In Fishman’s case, judges and court staff not only ignored ADA requests but allegedly used those requests to label him as difficult or noncompliant. When he pushed for accommodations, he was painted as “mean-spirited” or “litigious” in court orders. Instead of being protected, he was punished.

The Legal Double Standard

What’s most disturbing is the inconsistency. In federal court, ADA accommodations are standard and enforceable. In family court, they become optional—subject to the temperament of a judge or the indifference of court administration.

This double standard violates not just the ADA but the core principle of equal protection under the law. Litigants with disabilities are being excluded from proceedings they are supposed to participate in. Their requests are treated as burdens. Their rights are treated as suggestions.

A Call for Oversight and Enforcement

If the judicial system is serious about equity, it must start in the courtroom. Family court judges should be trained and held accountable for ADA compliance. Every courthouse should have an ADA coordinator who is independent from the judge and empowered to enforce federal law.
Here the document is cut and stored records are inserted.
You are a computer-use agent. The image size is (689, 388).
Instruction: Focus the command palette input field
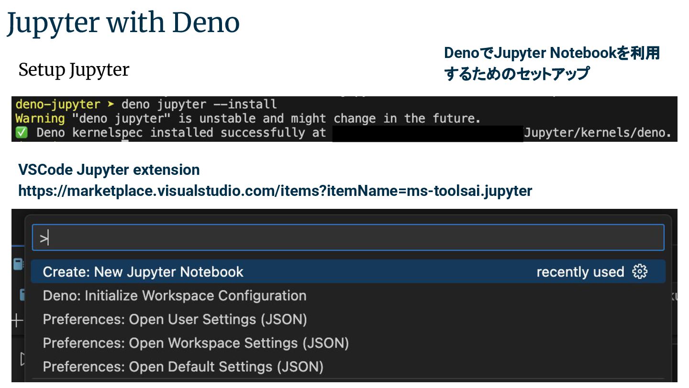[x=348, y=238]
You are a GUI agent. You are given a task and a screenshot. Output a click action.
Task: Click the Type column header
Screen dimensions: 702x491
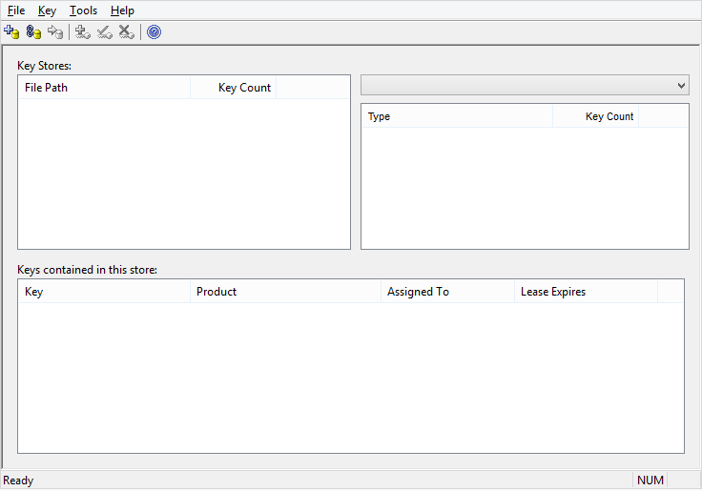pos(457,116)
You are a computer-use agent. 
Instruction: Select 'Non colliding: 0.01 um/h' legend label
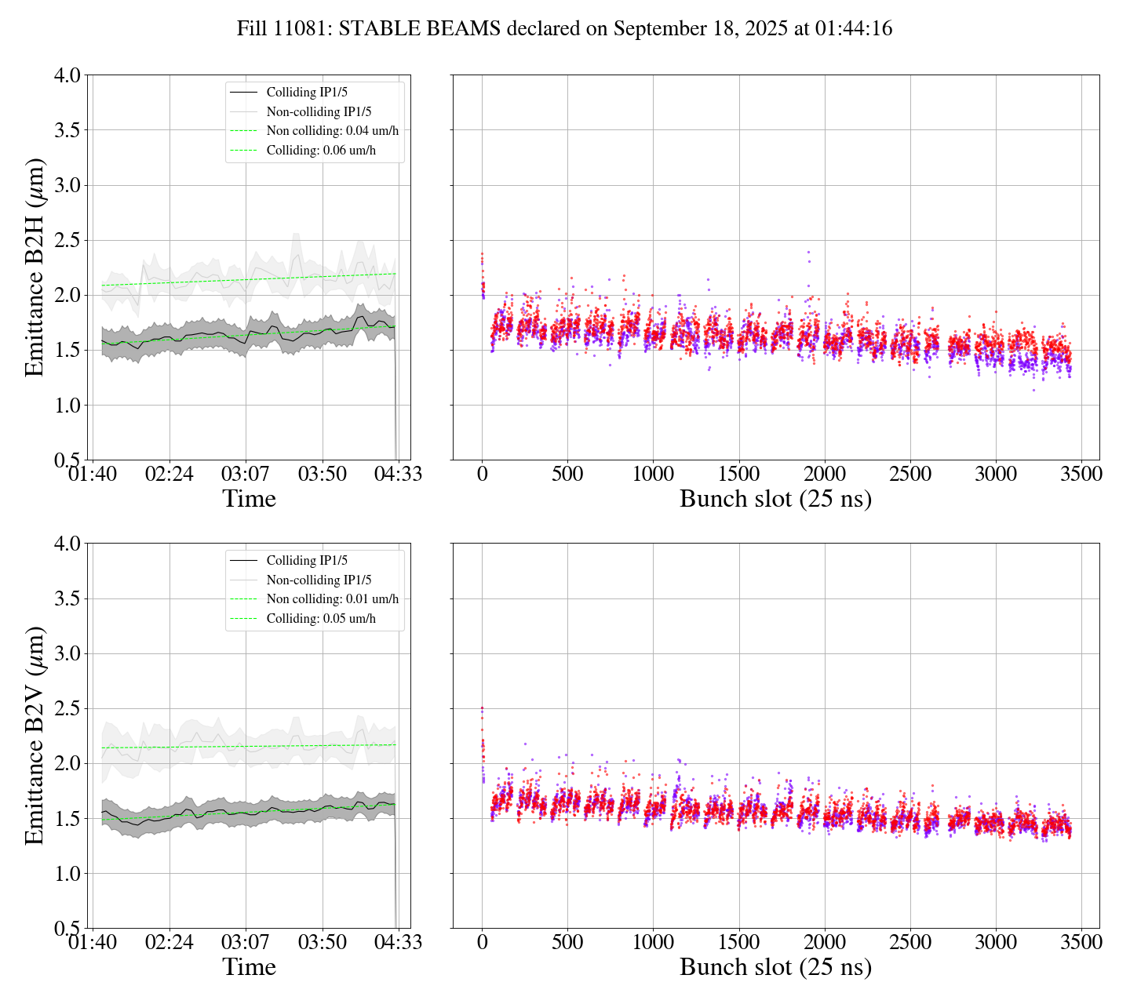click(332, 599)
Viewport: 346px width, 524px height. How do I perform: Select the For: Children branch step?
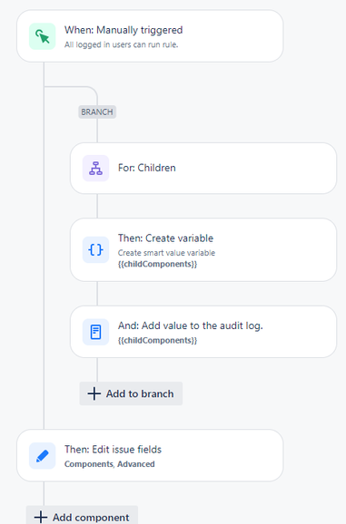click(203, 168)
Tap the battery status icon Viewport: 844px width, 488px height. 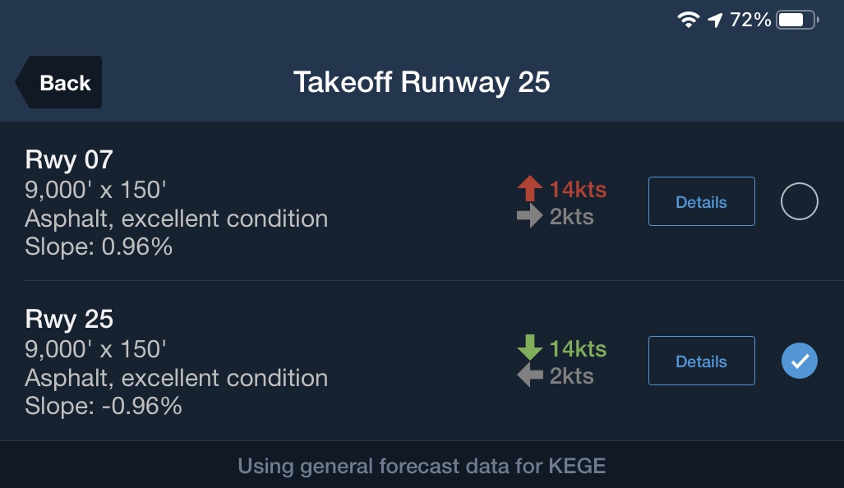click(795, 20)
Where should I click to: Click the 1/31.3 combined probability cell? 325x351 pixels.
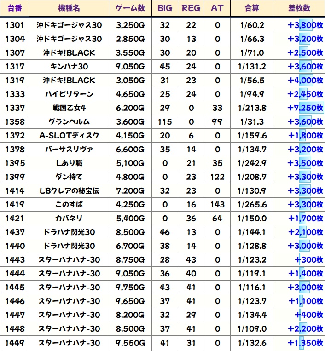pyautogui.click(x=252, y=122)
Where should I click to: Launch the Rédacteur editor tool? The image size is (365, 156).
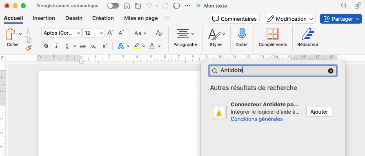pos(308,37)
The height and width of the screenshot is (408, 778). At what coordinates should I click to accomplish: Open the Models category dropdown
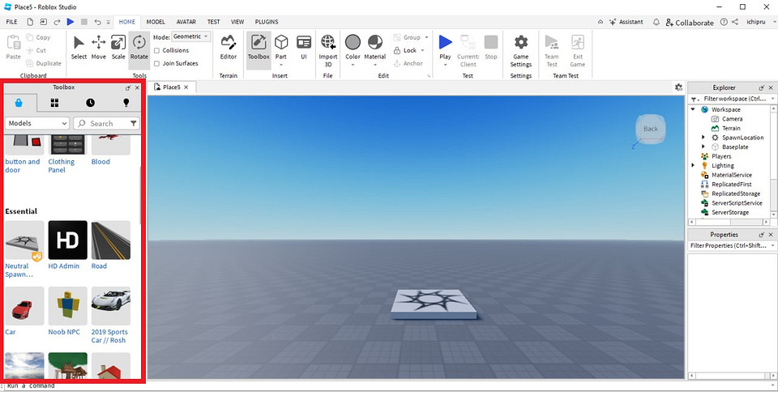tap(37, 124)
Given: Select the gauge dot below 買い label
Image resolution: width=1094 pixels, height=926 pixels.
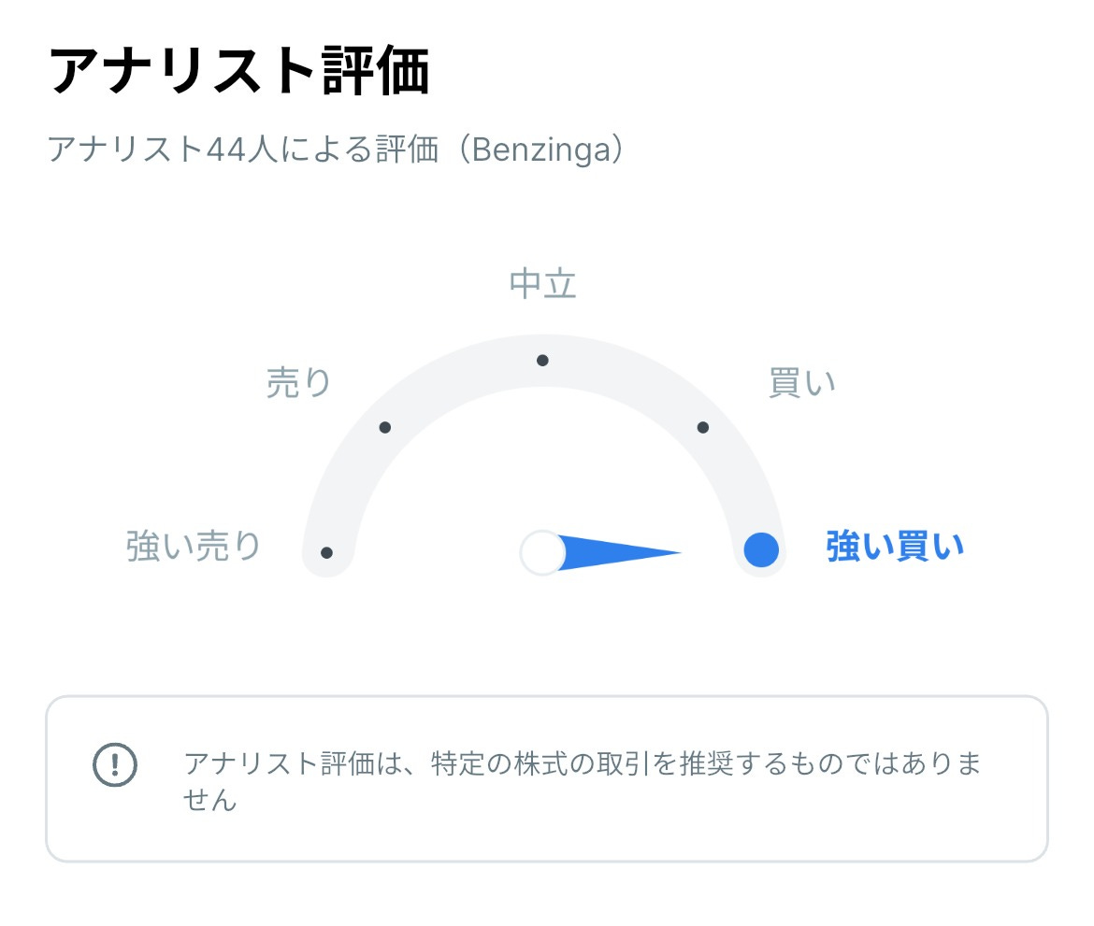Looking at the screenshot, I should coord(703,428).

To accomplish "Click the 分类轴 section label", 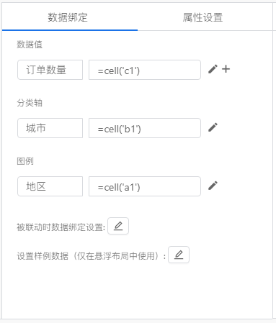I will pos(30,103).
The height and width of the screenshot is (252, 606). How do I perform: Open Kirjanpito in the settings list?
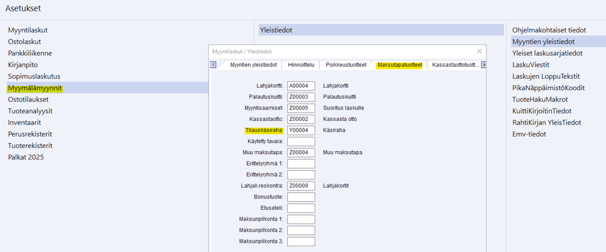tap(23, 65)
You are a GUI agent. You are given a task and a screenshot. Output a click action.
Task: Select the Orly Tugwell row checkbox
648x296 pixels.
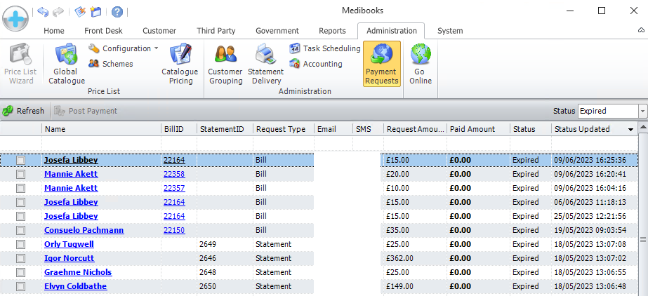tap(20, 245)
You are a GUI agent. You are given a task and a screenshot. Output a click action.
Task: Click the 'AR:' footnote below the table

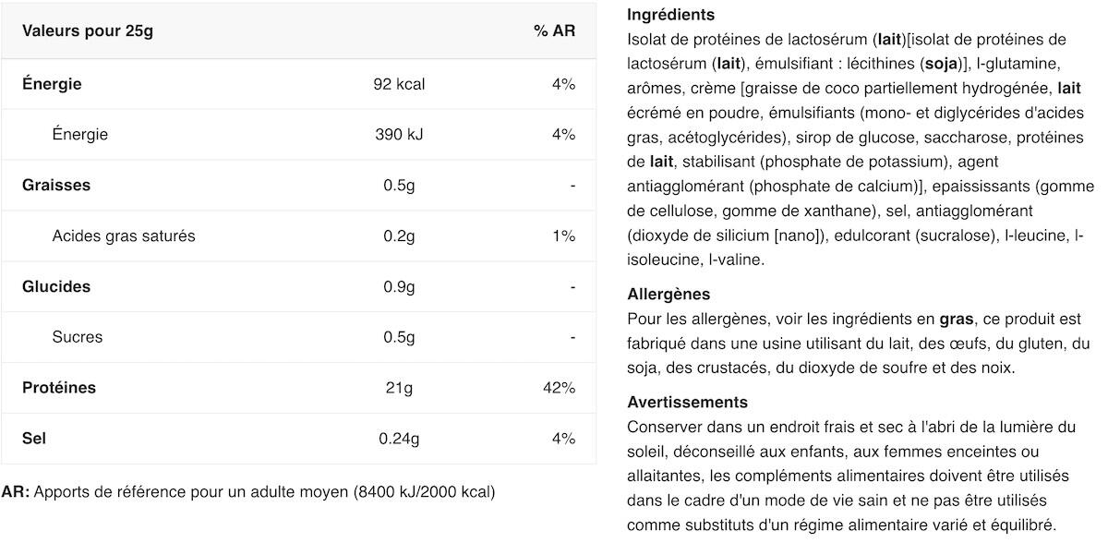click(x=16, y=492)
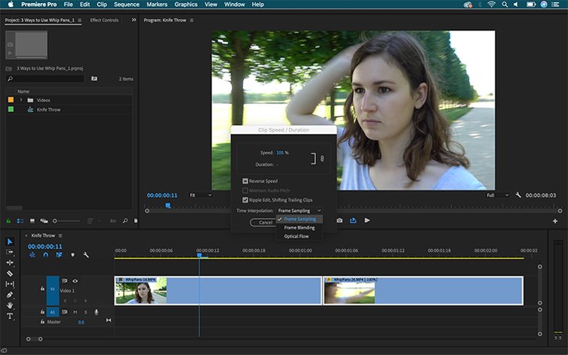568x355 pixels.
Task: Click the speed/duration link chain icon
Action: (321, 158)
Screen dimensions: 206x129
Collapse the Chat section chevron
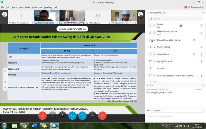pyautogui.click(x=148, y=85)
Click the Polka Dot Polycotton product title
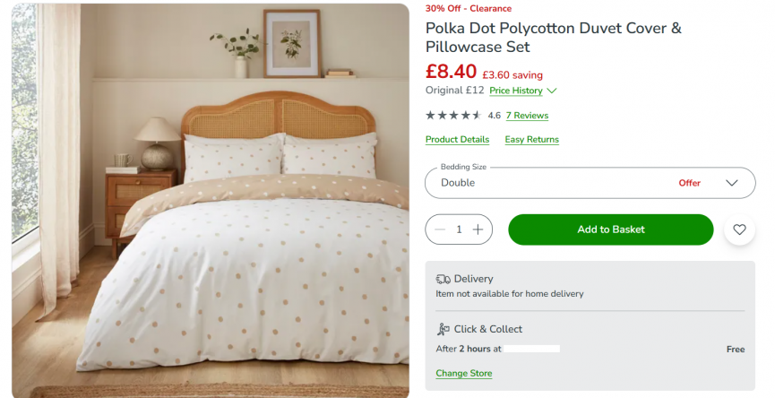 (x=553, y=37)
More importantly, litigants must have recourse. If a judge denies a reasonable accommodation, there should be a clear appeals process. No parent should be forced to choose between asserting their rights and risking judicial retaliation.

No Justice Without Access

Disability accommodations are not favors. They are rights. And any system that routinely denies them cannot be called just. Marc Fishman’s case is not an outlier—it’s a warning. One that family court, and the nation, can no longer afford to ignore.